Нас провели в полуподвальный этаж (тот, что в Америке называется «безмент»). И вдруг вижу; тут же наша монашеская братия! С улыбками расплакались. Те тоже мирны будто бы. Помимо монахов в этой же комнате были два офицера, один купец домовладелец из Петербурга, еще кто-то… Всего в ней нас было, если не ошибаюсь, 27 человек. Почему-то эта цифра всегда в моей памяти об аресте. А пространством комната была невелика: примерно 2 на 2 сажени, то есть 4 квадратных сажени. По опыту постройки Тверской семинарии я помнил, что по архитектурным законам постройки церквей на квадратную сажень полагается по 15 человек стоять. Следовательно, тут можно было поместить стоя 60 человек, но мы же должны были еще и спать. Однако скажу, не в тесноте места был вопрос, а в недостатке воздуха. Если б мы не держали окно (было лишь одно) день и ночь открытым, мы могли бы задохнуться. Мебели было — всего одна мягкая кушетка. Сидели и спали мы на полу. Вши ползали по нам, как и везде в подобных местах, Кушетку арестованные предоставили мне в знак почитания старшего по чину. Но я спал и на голом полу, мне казалось, там чище и меньше насекомых, чем на кушетке…

Не успели мы как следует осмотреться, как слышу через дыру лестницы характерные звуки зарядов ружейных: так-ти-так… Закладывали патроны. . Расстреливать? «Неужели, — думаю, — уж и конец сейчас? Так скоро!»

На душе все то же равнодушие… И невольно вспоминаешь опять Митю около железных ворот церкви святой Екатерины, ожидавшего еще более «деревянно» расстрела.
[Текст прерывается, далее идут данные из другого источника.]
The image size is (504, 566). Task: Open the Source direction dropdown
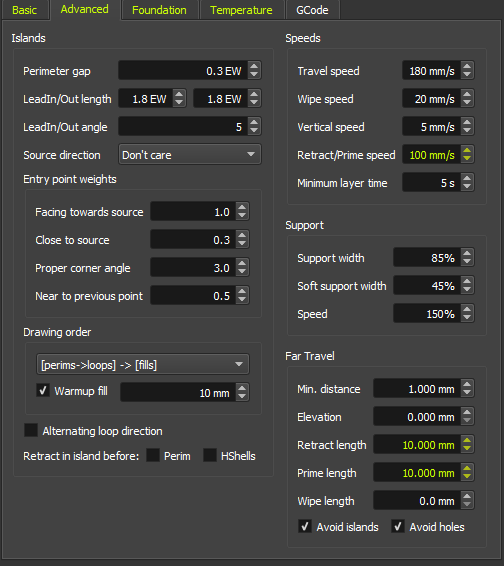(190, 154)
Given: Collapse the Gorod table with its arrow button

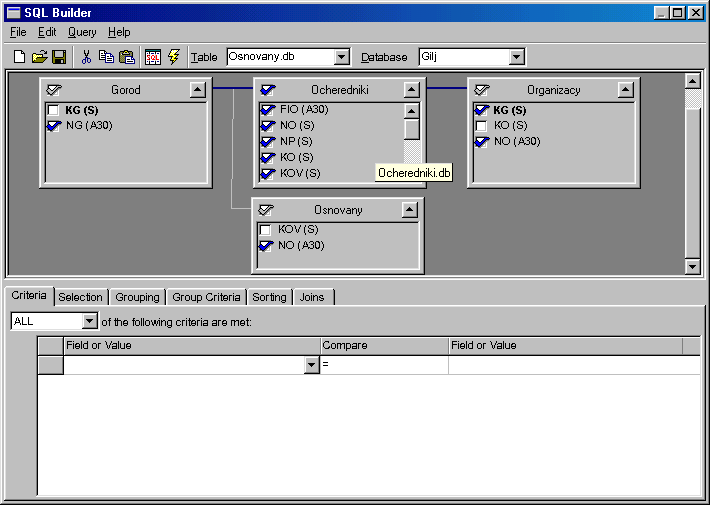Looking at the screenshot, I should click(197, 90).
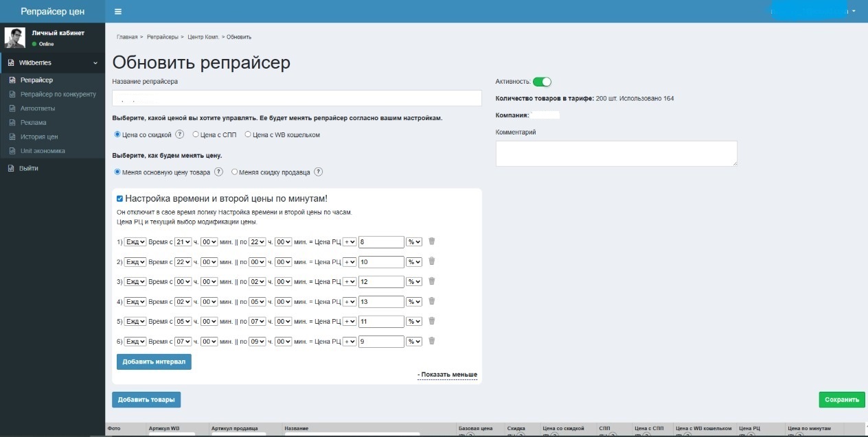Click the user avatar in the sidebar

(15, 38)
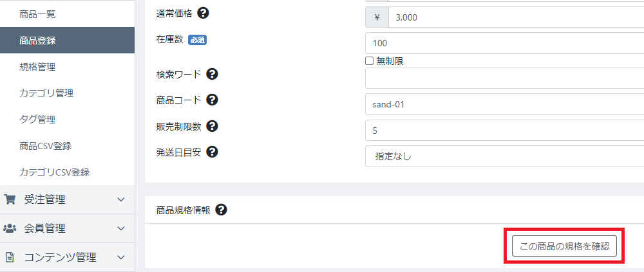Click the 商品コード field containing sand-01
Image resolution: width=644 pixels, height=272 pixels.
click(504, 104)
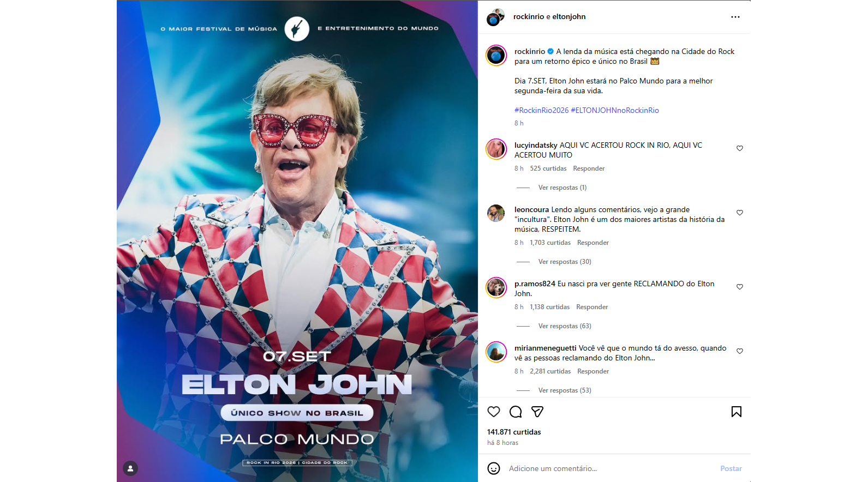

Слышу, как по ступенькам слезает человек. Высокий военный. Это был главный комендант «чрезвычайки» матрос Булатников, вооруженный револьвером большого размера. В самом ли деле такая звучная была его фамилия, или он, как и многие тогда, выбрал себе грозный булат для имени. Не знаю. Но тогда (и всегда в истории) любили в революционные моменты выбирать псевдонимы или что-нибудь особо выразительное. Например, прежний сыскной отряд в Севастополе назывался «храповцы», по имени начальника Храпова. У белых была Дикая дивизия, корниловцы носили, кажется, нарукавные нашивки — череп с костями; Ленин, Сталин, Троцкий, Ярославский, Демьян Бедный и проч. — все это псевдонимы, отчасти старые, предреволюционные, когда нужно было скрываться под чужим именем, а отчасти новые, когда не всякому хотелось показывать настоящее имя свое, как, например, глава безбожников, и проч.

Но Булатников не производил грозного и жестокого впечатления. Скорее, он был человеком умеренного характера, но разумеется, решительный.

Остановившись на предпоследних ступеньках, он резко сказал, обращаясь ко мне: «Отец! Идите наверх. Народ желает видеть вас».

Значит, еще не конец. А заряжали ружья потому, что грозила опасность.

Меня вывели на крыльцо малого дворца. Оно было низкое и огорожено чугунной решеткой.

Тут нас стояло человек пять, а может быть, и десять, с Булатниковым и Давыдовым во главе. А перед нами колыхалось, как говорят, море голов. Все пустое пространство было забито народом. Не знаю, сколько сбежалось сюда; одна тысяча или пять тысяч… Множество. Больше все женщины. Тогда женщины как-то смелее выступали. Объяснялось это тем, что с женщинами обращались снисходительнее и деликатнее, чем с мужчинами, а кроме того, мужчине в революционное-то время точно стыдно было показывать свои мягкие чувства: тогда все пылало, гремело грозою.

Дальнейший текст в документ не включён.